While the Hetch Hetchy project moved forward, the ostensible loss actually became a triumph for John Muir’s cause. In an irony of epic proportions, Muir’s failure to prevent the damming of the Tuolumne at Hetch Hetchy alerted the country to what was at stake. Three years after Woodrow Wilson signed legislation in 1913 to dam the river, the National Park Service was created protecting existing and future parks from a similar fate. Today, national parks exist to preserve pristine areas that symbolize John Muir’s spiritual relationship with the land.

The timing of the Hetch Hetchy debate also found purchase with an American populace ripe for reforms of all sorts. The Progressive Era of the early twentieth century took account of the potential damaging effects of unfettered capitalism in an industrializing and urbanizing age. As John Muir and Gifford Pinchot illustrate, the result was “a productive tension that started changing people’s attitudes about land ownership.” During the course of this rivalry, it somehow dawned upon the American psyche that holding selected lands as the property of all the people is a good idea.
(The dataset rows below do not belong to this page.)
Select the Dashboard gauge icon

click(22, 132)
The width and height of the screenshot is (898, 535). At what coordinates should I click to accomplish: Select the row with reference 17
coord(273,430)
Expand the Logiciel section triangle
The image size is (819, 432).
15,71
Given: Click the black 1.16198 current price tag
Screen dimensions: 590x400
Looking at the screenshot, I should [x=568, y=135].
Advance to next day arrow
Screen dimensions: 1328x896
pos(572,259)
While other public lands are not so broadly protected as national parks, what is to be done with “democracy’s lands,” as Clayton describes them, is up to us.

Today, the National Park Service, the United States Forest Service, the Bureau of Land Management, and the United States Fish and Wildlife Service oversee more than 20% of the land in the country; the vast majority of it found in the West. That amounts to roughly 600 million acres of publicly owned and managed land.
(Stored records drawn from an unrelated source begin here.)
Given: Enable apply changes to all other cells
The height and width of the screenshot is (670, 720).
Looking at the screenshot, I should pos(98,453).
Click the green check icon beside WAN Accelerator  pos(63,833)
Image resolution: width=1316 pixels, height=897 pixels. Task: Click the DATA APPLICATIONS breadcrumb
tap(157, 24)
Debates over public land use continue. Grazing and logging rights are curtailed with the future in mind. Drilling and mining interests must be measured against sustainable energy production and the climate health of the planet. And, as we strive to become a more moral people, we must continue to recognize that the public lands we speak of were largely occupied when brought into the fold of the United States.

For those who obsessively see private property rights as sacrosanct and the federal government as a bloated infringer of individual rights, the idea of public land is a travesty. For the rest of us with a less conspiratorial outlook, the conservation and preservation of public land must be viewed, in most cases, as a hallmark of good governance.

In Nature’s Rivals, John Clayton has reminded us that living in a democracy means sharing in the bounty of our country. For this historian, there is no better tribute to this ideal than public land and the encouragement to be vigilant in its care.